* [Task description]: Can you reproduce the MDS journal patch below word for word, starting at "This change fixes" and stopping after "- //mdsmap->get_epoch() > 0)"?

* [Passage]:
--- start ---
This is extremely important, and it forces the MDS to get the osdmap that
includes the blacklist entry for its predecessor. This in turn means that
any OSD we contact trying to read the journal will be forced to get that
osdmap (or newer) before handling our read request, which means that
anything we read cannot be overwritten by a racing request from our
predecessor. This prevents two MDSs writing to the journal at the same
time.
This change fixes potential (and observed!) journal corruption.
Signed-off-by: Sage Weil <sage@newdream.net>
set<int> rs;
mdsmap->get_recovery_mds_set(rs);
rs.erase(whoami);
- dout(1) << "now replay. my recovery peers are " << rs << dendl;
+ dout(1) << "now replay. my recovery peers are " << rs
+ << ". need osdmap epoch " << mdsmap->get_last_failure_osd_epoch()
+ <<", have " << osdmap->get_epoch()
+ << dendl;
mdcache->set_recovery_set(rs);
// start?
- //if (osdmap->get_epoch() > 0 &&
- //mdsmap->get_epoch() > 0)
- boot_start();
+ if (osdmap->get_epoch() >= mdsmap->get_last_failure_osd_epoch()) {
+ boot_start();
+ } else {
+ objecter->wait_for_new_map(new C_MDS_BootStart(this, 0),
+ mdsmap->get_last_failure_osd_epoch());
+ }
}
void MDS::replay_done()
--- end ---
* [Data]:
--- start ---
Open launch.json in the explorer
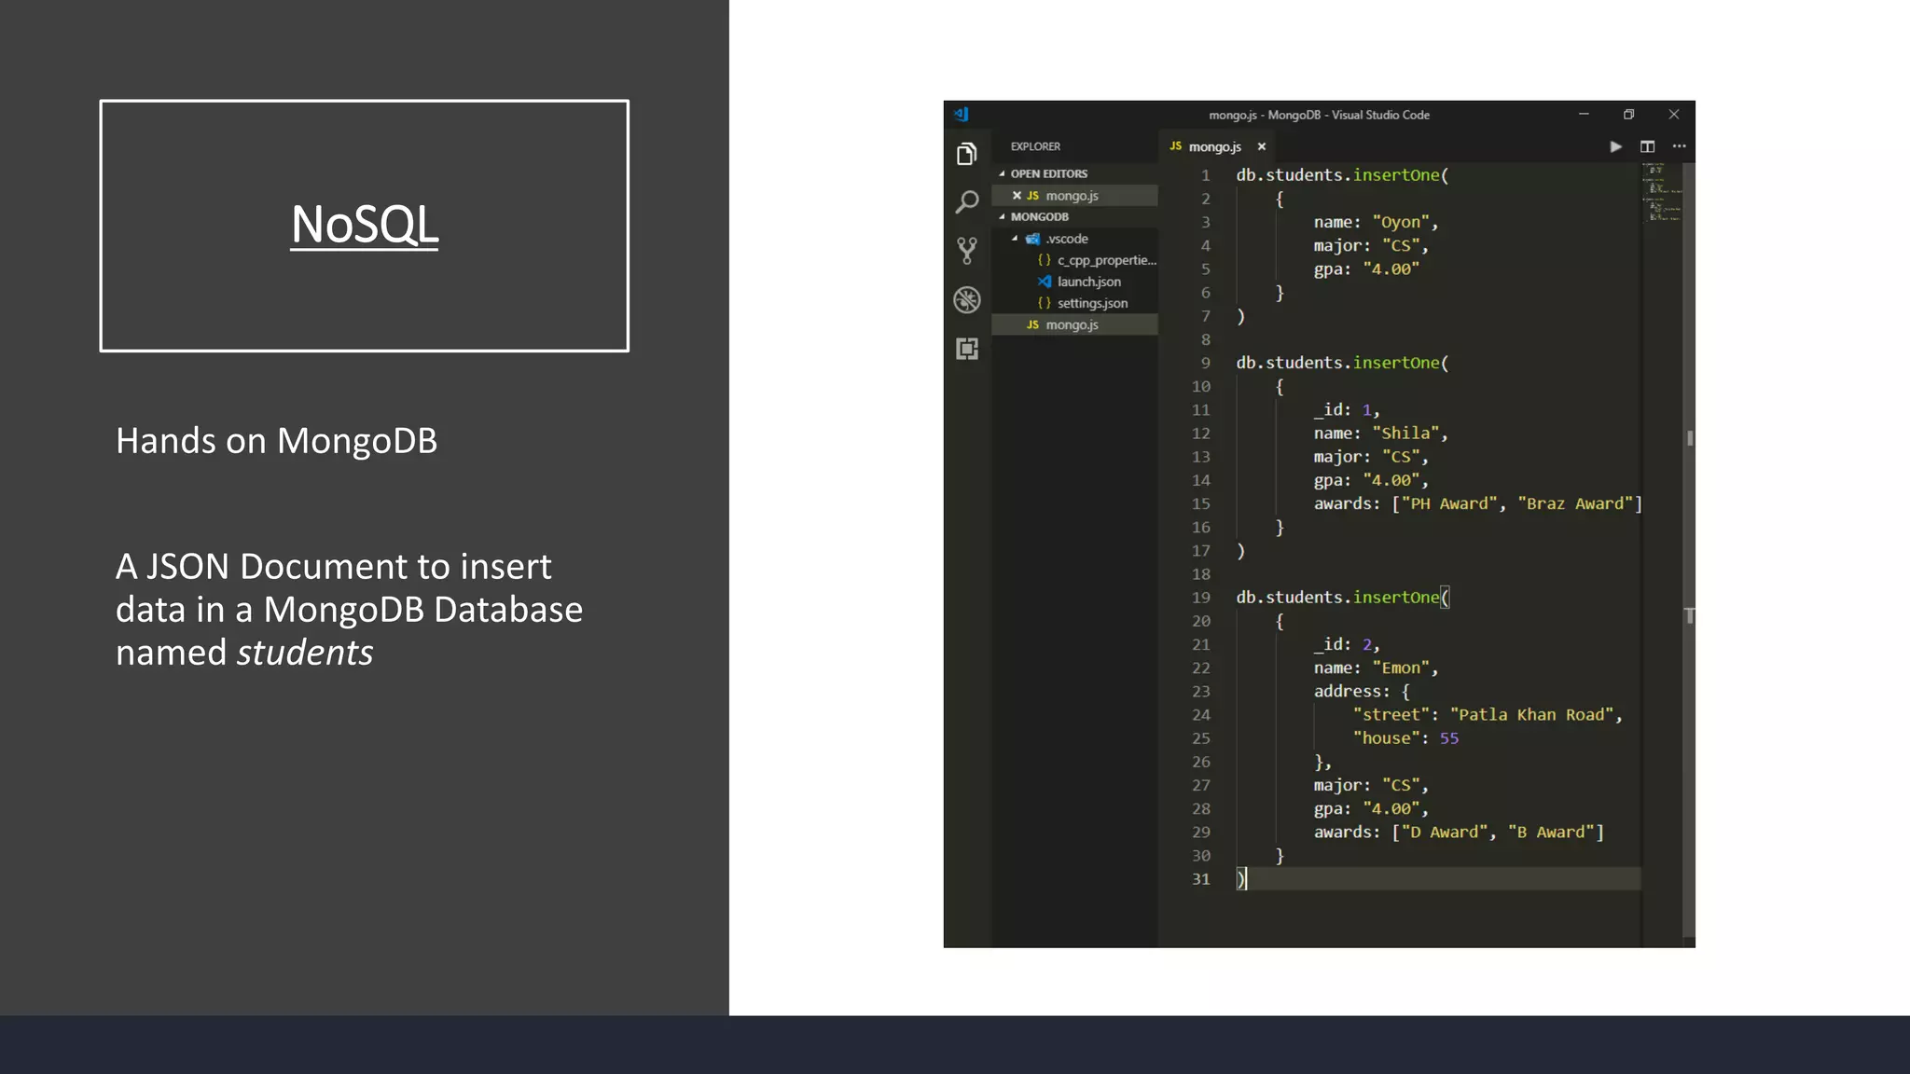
--- end ---
* [Answer for this exercise]:
This change fixes potential (and observed!) journal corruption.
Signed-off-by: Sage Weil <sage@newdream.net>
set<int> rs;
mdsmap->get_recovery_mds_set(rs);
rs.erase(whoami);
- dout(1) << "now replay. my recovery peers are " << rs << dendl;
+ dout(1) << "now replay. my recovery peers are " << rs
+ << ". need osdmap epoch " << mdsmap->get_last_failure_osd_epoch()
+ <<", have " << osdmap->get_epoch()
+ << dendl;
mdcache->set_recovery_set(rs);
// start?
- //if (osdmap->get_epoch() > 0 &&
- //mdsmap->get_epoch() > 0)